EXCERPT ->
============================================================

[PATCH] D12603: Use fixed-point representation for BranchProbability

Sat Sep 12 15:07:08 PDT 2015

A little correction: 0.88% is for UINT32_MAX case, while 0.93% is for
0x80000000.

David

On Sat, Sep 12, 2015 at 3:02 PM, Xinliang David Li <davidxl at google.com>
wrote:

>
>
> On Fri, Sep 11, 2015 at 5:34 PM, Duncan P. N. Exon Smith <
> dexonsmith at apple.com> wrote:
>
>>
>> > On 2015-Sep-10, at 14:15, Xinliang David Li <davidxl at google.com> wrote:
>> >
>> > Cong,  It is more common to use power of 2 as the scaling factor in
>> > fixed point representation for computation efficiency.  For 32bit
>> > width, 0x80000000 is common (noted as Q31).  Here are the benefits
>> >
>> > 1) it is much faster to do the scale operation with Q31 -- instead of
>> > using the current slow version of scale, it can call a faster version
>> > to be introduced.
>> >
>> > This will probably help resolve bug
>> > https://llvm.org/bugs/show_bug.cgi?id=24620 where 20% of the time is
>> > spent in the slow version of the scale method.
>>
>> Is there a way to speed up scaling with UINT32_MAX?  I suspect so, but
>> haven't worked it out.  (E.g., you could scale to UINT64_C(1) << 32 and
>> ignore the first dither; if there's no dithering, subtract 1 from the
>> last.)
>>
>
> The slowdown does not come from scaling  that forms the fixed point value,
> but from:
>
> static uint64_t scale(uint64_t Num, uint32_t N, uint32_t D) {
>   ....
> }
>
> where the main contributor is the DIV/REM operations used in this method.
>
> My profiling data shows that if DIV/REM operations are  replaced with
> shift/bitwise_and operation (when D is power of 2), the runtime of the
> method can be sped up by 6X.
>
> If D is UINT32_MAX and if the constant value is actually exposed to the
> compiler (manually or through const prop and cloning which is done by GCC,
> not Clang), the instructor selector will convert the DIV/REM into IMUL and
> SHR, which can also get lots of speedup, but compared with the power of 2
> case, this version of 'scale' is still 1.6X slower.
>
> In other words, in terms of computation efficiency, Power of 2 Denominator
> has huge advantage, the implementation of Scale is also more readable.
>
>
>
>>
>> > 2) it allows negative fractional number to be represented
>>
>> Not relevant for probabilities, though.
>>
>> > 3) it is more precise for lots of common cases. For instance,
>> > representation of 0.5, 0.25, 0.75 (i.e. 1/2, 1/4, 3/4) etc are
>> > actually lossless with Q31 while the current choice of using
>> > uint32_max can not represent them precisely.

============================================================

RECORD SET ->
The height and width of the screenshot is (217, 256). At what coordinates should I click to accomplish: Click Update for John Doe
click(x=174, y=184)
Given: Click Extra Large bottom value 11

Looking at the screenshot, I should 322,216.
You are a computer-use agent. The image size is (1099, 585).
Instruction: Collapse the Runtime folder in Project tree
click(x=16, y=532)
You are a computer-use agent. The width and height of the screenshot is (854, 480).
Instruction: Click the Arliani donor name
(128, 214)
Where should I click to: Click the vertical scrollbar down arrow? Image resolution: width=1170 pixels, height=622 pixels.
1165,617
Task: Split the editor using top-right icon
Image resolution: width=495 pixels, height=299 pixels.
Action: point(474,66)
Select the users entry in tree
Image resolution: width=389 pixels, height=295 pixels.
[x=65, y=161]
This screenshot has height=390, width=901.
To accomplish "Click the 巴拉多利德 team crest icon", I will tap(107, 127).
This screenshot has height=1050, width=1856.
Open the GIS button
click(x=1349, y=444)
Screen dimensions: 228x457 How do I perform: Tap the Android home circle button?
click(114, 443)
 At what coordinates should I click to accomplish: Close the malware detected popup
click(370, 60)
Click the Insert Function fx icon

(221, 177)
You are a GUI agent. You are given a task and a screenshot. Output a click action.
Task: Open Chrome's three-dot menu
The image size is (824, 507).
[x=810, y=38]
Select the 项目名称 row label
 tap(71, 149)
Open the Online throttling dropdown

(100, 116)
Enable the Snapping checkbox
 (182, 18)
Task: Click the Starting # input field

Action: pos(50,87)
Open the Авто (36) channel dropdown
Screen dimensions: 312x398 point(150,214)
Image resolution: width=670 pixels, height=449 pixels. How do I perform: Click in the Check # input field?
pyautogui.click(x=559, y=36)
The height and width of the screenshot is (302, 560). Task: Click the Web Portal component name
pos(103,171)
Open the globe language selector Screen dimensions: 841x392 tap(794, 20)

============================================================

In the patch discussion, answer these:
1. Which value is given as the common scaling factor for 32-bit width, noted as Q31?
2. By how much did the profiling data show the scale method sped up when DIV/REM were replaced with shift/bitwise_and?
3. Which three fractions are said to be lossless with Q31?

1. 0x80000000
2. 6X
3. 0.5, 0.25 and 0.75 (1/2, 1/4, 3/4)